Plot a grouped barplot, where:

* X-axis → Pickup boroughs
* Bars → Payment method categories
* Different colors represent payment methods

In [None]:
# Create a grouped barplot
df_frame2.plot(kind="bar", rot=0)

# Show plot
plt.show()


---
### Exercise:

Modify the above command to transpose `df_frame2`, so the rows are payment type and columns are pickup boroughs. Plot the transposed dataframe as a grouped barplot. Using Matplotlib's Pyplot command, neaten the x-axis and tick labels as required, and give the plot a title.

We can easily stack these bars as well, if we're interested in comparing the size of all observations by pickup borough, and we still want to see the different payment types.

In [None]:
df_frame2.plot(kind = "bar", rot = 0, stacked = True)
plt.show()

---

### Exercise: 

Generate a table of counts for two variables other than pickup borough and payment, and generate grouped and stacked barplots of the variables.

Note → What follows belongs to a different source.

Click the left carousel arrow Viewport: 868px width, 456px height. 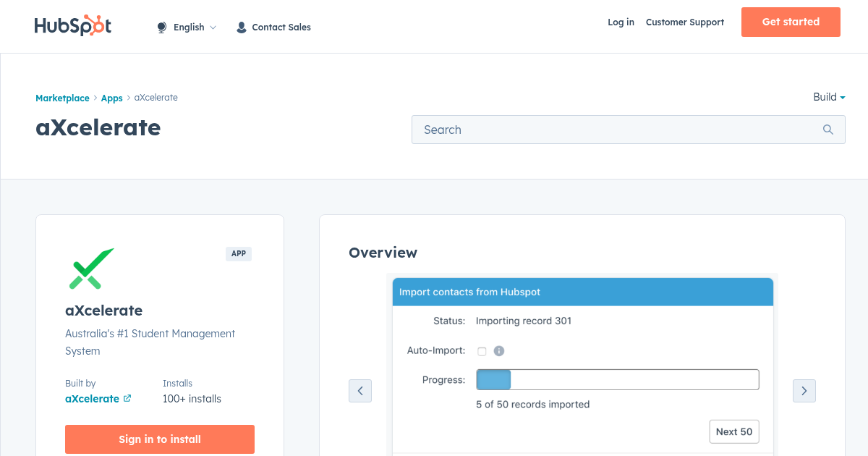(x=360, y=391)
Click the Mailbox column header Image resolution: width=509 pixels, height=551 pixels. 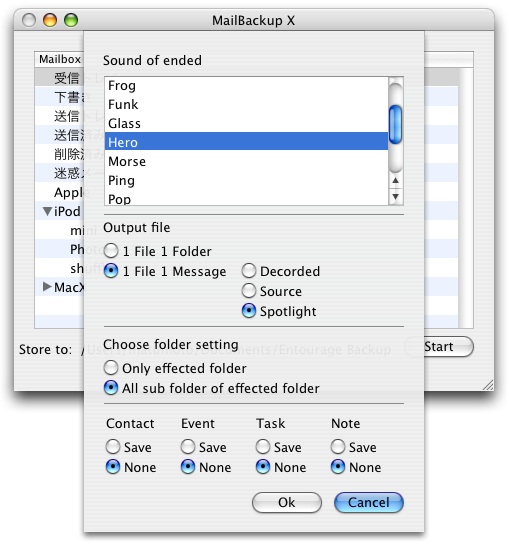[59, 59]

It's hard to see the relative difference in payment type between each group in the figure above - the Bronx might have the same payment composition as Manhattan, but we wouldn't know. To see this, we need a stacked percentage plot. Again, we need to transform our data with a little bit with some Pandas calls, so we have the percentage of all payments that were either cash or credit card in each pickup borough. We'll leave it to you to generate this final figure, using what you've learned so far, in the Exercises below.

In [None]:
df_rel = df_frame2.apply(lambda x: x*100/sum(x), axis=1)
df_rel

---

### Exercise:
1) In your own words, explain what the apply function is doing in the above command. What would you need to change to the above command if you wanted the percentage of all cash payments in Brooklyn?\
2) Using df_rel and what we have learned so far, generate a stacked barplot of the percentage of all payments that were either cash or credit card in each pickup borough. Which borough has the highest percentage of cash payments?

---
# Barplots with Seaborn

Seaborn is a **wrapper around both Matplotlib (for visualization) and Pandas (for data manipulation)**.  
It provides an easier and more powerful way to create **barplots** compared to using Matplotlib directly.

### **Why Use Seaborn?**
* **Less manual coding** – Seaborn automatically counts and groups data  
* **Better styling** – Uses aesthetically pleasing default themes  
* **Simplifies categorical plots** – `countplot()` works directly on DataFrames  

### Exercise: 
Work through the example code for Seaborn's countplot function, available [here](https://seaborn.pydata.org/generated/seaborn.countplot.html), using the taxis dataset you've loaded and prepared for this Module.